#### Problem requirements:
Please edit the rows below so that "Instruction" becomes "Directive" wherever it occurs, with every other part left unchanged.

>> start Supplied information

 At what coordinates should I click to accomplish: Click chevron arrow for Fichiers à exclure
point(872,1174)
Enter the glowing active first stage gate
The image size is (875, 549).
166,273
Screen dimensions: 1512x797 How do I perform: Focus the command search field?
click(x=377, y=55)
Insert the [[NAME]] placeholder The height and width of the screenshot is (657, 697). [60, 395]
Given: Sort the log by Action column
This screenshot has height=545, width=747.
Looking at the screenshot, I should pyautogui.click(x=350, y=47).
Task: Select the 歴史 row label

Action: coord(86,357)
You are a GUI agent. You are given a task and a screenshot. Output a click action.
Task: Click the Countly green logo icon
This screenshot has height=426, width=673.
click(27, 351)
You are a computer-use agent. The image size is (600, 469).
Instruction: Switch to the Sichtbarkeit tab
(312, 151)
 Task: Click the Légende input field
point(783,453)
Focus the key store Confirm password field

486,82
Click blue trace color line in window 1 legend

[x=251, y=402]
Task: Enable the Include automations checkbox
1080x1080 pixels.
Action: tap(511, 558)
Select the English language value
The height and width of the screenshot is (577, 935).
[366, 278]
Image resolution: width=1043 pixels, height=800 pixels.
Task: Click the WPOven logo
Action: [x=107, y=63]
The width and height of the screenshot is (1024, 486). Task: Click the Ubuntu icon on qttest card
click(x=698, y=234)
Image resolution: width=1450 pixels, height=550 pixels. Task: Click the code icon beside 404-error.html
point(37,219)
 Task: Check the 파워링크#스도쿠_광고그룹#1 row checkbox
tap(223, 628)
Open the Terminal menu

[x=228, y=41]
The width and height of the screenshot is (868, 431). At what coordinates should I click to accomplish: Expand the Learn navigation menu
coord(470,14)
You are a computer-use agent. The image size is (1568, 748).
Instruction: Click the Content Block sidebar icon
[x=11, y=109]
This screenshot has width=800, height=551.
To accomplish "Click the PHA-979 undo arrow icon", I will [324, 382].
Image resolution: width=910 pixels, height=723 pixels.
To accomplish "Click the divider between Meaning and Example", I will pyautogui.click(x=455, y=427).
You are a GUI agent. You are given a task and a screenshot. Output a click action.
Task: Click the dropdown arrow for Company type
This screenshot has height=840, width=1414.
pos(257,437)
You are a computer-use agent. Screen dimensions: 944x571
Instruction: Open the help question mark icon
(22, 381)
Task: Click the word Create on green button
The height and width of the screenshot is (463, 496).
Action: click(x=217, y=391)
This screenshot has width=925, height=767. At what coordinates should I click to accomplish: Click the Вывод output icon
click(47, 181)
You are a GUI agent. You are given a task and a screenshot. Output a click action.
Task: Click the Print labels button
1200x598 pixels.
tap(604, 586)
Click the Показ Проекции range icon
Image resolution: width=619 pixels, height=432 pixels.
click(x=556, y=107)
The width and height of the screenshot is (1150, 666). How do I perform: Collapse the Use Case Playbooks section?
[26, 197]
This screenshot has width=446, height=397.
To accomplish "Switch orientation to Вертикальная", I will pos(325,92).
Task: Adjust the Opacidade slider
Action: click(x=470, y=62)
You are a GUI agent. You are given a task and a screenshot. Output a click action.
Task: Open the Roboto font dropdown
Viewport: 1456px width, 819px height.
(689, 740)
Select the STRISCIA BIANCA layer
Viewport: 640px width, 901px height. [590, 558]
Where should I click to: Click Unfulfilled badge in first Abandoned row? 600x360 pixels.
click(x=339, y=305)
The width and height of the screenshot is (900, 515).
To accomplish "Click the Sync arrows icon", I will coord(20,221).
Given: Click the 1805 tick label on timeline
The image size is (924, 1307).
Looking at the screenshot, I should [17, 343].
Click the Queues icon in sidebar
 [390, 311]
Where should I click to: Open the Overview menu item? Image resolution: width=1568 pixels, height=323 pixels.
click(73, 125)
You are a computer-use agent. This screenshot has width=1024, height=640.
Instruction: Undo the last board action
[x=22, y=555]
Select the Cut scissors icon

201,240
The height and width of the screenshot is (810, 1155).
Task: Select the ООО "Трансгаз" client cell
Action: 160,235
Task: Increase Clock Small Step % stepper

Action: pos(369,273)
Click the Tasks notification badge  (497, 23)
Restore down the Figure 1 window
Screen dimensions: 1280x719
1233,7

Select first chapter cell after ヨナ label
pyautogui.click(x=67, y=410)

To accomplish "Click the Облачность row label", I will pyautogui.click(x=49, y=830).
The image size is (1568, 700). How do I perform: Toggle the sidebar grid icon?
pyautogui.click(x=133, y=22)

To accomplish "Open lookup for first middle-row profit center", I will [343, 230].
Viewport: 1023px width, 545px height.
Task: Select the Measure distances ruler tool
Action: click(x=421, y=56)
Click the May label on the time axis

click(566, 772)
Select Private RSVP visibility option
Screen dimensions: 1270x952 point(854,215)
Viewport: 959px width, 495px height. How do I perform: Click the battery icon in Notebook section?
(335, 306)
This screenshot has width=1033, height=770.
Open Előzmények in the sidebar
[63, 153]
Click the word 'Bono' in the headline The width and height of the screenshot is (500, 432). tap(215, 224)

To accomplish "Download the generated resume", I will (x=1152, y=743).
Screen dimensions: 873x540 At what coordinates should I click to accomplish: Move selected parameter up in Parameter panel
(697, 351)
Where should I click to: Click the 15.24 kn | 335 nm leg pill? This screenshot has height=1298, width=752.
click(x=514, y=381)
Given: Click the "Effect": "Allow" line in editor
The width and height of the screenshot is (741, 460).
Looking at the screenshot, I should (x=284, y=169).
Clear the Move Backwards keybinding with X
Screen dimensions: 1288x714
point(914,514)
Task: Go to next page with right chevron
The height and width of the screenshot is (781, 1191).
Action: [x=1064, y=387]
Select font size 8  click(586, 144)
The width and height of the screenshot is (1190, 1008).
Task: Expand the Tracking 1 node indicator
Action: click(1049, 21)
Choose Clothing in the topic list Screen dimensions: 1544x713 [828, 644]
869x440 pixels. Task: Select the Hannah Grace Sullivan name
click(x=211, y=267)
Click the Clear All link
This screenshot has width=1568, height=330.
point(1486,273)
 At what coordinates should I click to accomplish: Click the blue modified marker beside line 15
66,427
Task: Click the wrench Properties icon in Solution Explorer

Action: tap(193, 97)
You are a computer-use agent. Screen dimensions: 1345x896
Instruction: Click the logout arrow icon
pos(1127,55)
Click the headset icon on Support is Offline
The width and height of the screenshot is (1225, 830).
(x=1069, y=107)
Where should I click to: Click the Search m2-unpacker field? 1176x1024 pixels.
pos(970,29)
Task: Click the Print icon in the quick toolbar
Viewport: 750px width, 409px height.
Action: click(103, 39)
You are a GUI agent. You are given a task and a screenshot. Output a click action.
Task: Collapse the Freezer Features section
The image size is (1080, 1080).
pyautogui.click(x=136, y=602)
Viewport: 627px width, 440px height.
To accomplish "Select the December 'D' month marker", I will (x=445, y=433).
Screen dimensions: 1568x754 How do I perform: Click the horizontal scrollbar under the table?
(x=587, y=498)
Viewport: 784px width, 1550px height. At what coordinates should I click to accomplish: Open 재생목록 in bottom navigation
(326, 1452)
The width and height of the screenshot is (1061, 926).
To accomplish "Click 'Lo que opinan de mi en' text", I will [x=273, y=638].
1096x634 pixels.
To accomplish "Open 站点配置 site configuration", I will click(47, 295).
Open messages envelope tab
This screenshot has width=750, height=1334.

>> end Supplied information

#### Exercise solution:
 At what coordinates should I click to accomplish: Click chevron arrow for Fichiers à exclure
point(872,1174)
Enter the glowing active first stage gate
The image size is (875, 549).
166,273
Screen dimensions: 1512x797 How do I perform: Focus the command search field?
click(x=377, y=55)
Insert the [[NAME]] placeholder The height and width of the screenshot is (657, 697). [60, 395]
Given: Sort the log by Action column
This screenshot has height=545, width=747.
Looking at the screenshot, I should pyautogui.click(x=350, y=47).
Task: Select the 歴史 row label

Action: coord(86,357)
You are a GUI agent. You are given a task and a screenshot. Output a click action.
Task: Click the Countly green logo icon
This screenshot has height=426, width=673.
click(27, 351)
You are a computer-use agent. The image size is (600, 469).
Directive: Switch to the Sichtbarkeit tab
(312, 151)
 Task: Click the Légende input field
point(783,453)
Focus the key store Confirm password field

486,82
Click blue trace color line in window 1 legend

[x=251, y=402]
Task: Enable the Include automations checkbox
1080x1080 pixels.
Action: tap(511, 558)
Select the English language value
The height and width of the screenshot is (577, 935).
[366, 278]
Image resolution: width=1043 pixels, height=800 pixels.
Task: Click the WPOven logo
Action: [x=107, y=63]
The width and height of the screenshot is (1024, 486). Task: Click the Ubuntu icon on qttest card
click(x=698, y=234)
Image resolution: width=1450 pixels, height=550 pixels. Task: Click the code icon beside 404-error.html
point(37,219)
 Task: Check the 파워링크#스도쿠_광고그룹#1 row checkbox
tap(223, 628)
Open the Terminal menu

[x=228, y=41]
The width and height of the screenshot is (868, 431). At what coordinates should I click to accomplish: Expand the Learn navigation menu
coord(470,14)
You are a computer-use agent. The image size is (1568, 748).
Directive: Click the Content Block sidebar icon
[x=11, y=109]
This screenshot has width=800, height=551.
To accomplish "Click the PHA-979 undo arrow icon", I will [324, 382].
Image resolution: width=910 pixels, height=723 pixels.
To accomplish "Click the divider between Meaning and Example", I will pyautogui.click(x=455, y=427).
You are a GUI agent. You are given a task and a screenshot. Output a click action.
Task: Click the dropdown arrow for Company type
This screenshot has height=840, width=1414.
pos(257,437)
You are a computer-use agent. Screen dimensions: 944x571
Directive: Open the help question mark icon
(22, 381)
Task: Click the word Create on green button
The height and width of the screenshot is (463, 496).
Action: click(x=217, y=391)
This screenshot has width=925, height=767. At what coordinates should I click to accomplish: Click the Вывод output icon
click(47, 181)
You are a GUI agent. You are given a task and a screenshot. Output a click action.
Task: Click the Print labels button
1200x598 pixels.
tap(604, 586)
Click the Показ Проекции range icon
Image resolution: width=619 pixels, height=432 pixels.
click(x=556, y=107)
The width and height of the screenshot is (1150, 666). How do I perform: Collapse the Use Case Playbooks section?
[26, 197]
This screenshot has width=446, height=397.
To accomplish "Switch orientation to Вертикальная", I will pos(325,92).
Task: Adjust the Opacidade slider
Action: click(x=470, y=62)
You are a GUI agent. You are given a task and a screenshot. Output a click action.
Task: Open the Roboto font dropdown
Viewport: 1456px width, 819px height.
(689, 740)
Select the STRISCIA BIANCA layer
Viewport: 640px width, 901px height. [590, 558]
Where should I click to: Click Unfulfilled badge in first Abandoned row? 600x360 pixels.
click(x=339, y=305)
The width and height of the screenshot is (900, 515).
To accomplish "Click the Sync arrows icon", I will coord(20,221).
Given: Click the 1805 tick label on timeline
The image size is (924, 1307).
Looking at the screenshot, I should [17, 343].
Click the Queues icon in sidebar
 [390, 311]
Where should I click to: Open the Overview menu item? Image resolution: width=1568 pixels, height=323 pixels.
click(73, 125)
You are a computer-use agent. This screenshot has width=1024, height=640.
Directive: Undo the last board action
[x=22, y=555]
Select the Cut scissors icon

201,240
The height and width of the screenshot is (810, 1155).
Task: Select the ООО "Трансгаз" client cell
Action: 160,235
Task: Increase Clock Small Step % stepper

Action: pos(369,273)
Click the Tasks notification badge  (497, 23)
Restore down the Figure 1 window
Screen dimensions: 1280x719
1233,7

Select first chapter cell after ヨナ label
pyautogui.click(x=67, y=410)

To accomplish "Click the Облачность row label", I will pyautogui.click(x=49, y=830).
The image size is (1568, 700). How do I perform: Toggle the sidebar grid icon?
pyautogui.click(x=133, y=22)

To accomplish "Open lookup for first middle-row profit center", I will [343, 230].
Viewport: 1023px width, 545px height.
Task: Select the Measure distances ruler tool
Action: click(x=421, y=56)
Click the May label on the time axis

click(566, 772)
Select Private RSVP visibility option
Screen dimensions: 1270x952 point(854,215)
Viewport: 959px width, 495px height. How do I perform: Click the battery icon in Notebook section?
(335, 306)
This screenshot has width=1033, height=770.
Open Előzmények in the sidebar
[63, 153]
Click the word 'Bono' in the headline The width and height of the screenshot is (500, 432). tap(215, 224)

To accomplish "Download the generated resume", I will (x=1152, y=743).
Screen dimensions: 873x540 At what coordinates should I click to accomplish: Move selected parameter up in Parameter panel
(697, 351)
Where should I click to: Click the 15.24 kn | 335 nm leg pill? This screenshot has height=1298, width=752.
click(x=514, y=381)
Given: Click the "Effect": "Allow" line in editor
The width and height of the screenshot is (741, 460).
Looking at the screenshot, I should (x=284, y=169).
Clear the Move Backwards keybinding with X
Screen dimensions: 1288x714
point(914,514)
Task: Go to next page with right chevron
The height and width of the screenshot is (781, 1191).
Action: [x=1064, y=387]
Select font size 8  click(586, 144)
The width and height of the screenshot is (1190, 1008).
Task: Expand the Tracking 1 node indicator
Action: click(1049, 21)
Choose Clothing in the topic list Screen dimensions: 1544x713 [828, 644]
869x440 pixels. Task: Select the Hannah Grace Sullivan name
click(x=211, y=267)
Click the Clear All link
This screenshot has width=1568, height=330.
point(1486,273)
 At what coordinates should I click to accomplish: Click the blue modified marker beside line 15
66,427
Task: Click the wrench Properties icon in Solution Explorer

Action: tap(193, 97)
You are a computer-use agent. Screen dimensions: 1345x896
Directive: Click the logout arrow icon
pos(1127,55)
Click the headset icon on Support is Offline
The width and height of the screenshot is (1225, 830).
(x=1069, y=107)
Where should I click to: Click the Search m2-unpacker field? 1176x1024 pixels.
pos(970,29)
Task: Click the Print icon in the quick toolbar
Viewport: 750px width, 409px height.
Action: click(103, 39)
You are a GUI agent. You are given a task and a screenshot. Output a click action.
Task: Collapse the Freezer Features section
The image size is (1080, 1080).
pyautogui.click(x=136, y=602)
Viewport: 627px width, 440px height.
To accomplish "Select the December 'D' month marker", I will (x=445, y=433).
Screen dimensions: 1568x754 How do I perform: Click the horizontal scrollbar under the table?
(x=587, y=498)
Viewport: 784px width, 1550px height. At what coordinates should I click to accomplish: Open 재생목록 in bottom navigation
(326, 1452)
The width and height of the screenshot is (1061, 926).
To accomplish "Click 'Lo que opinan de mi en' text", I will [x=273, y=638].
1096x634 pixels.
To accomplish "Open 站点配置 site configuration", I will click(47, 295).
Open messages envelope tab
This screenshot has width=750, height=1334.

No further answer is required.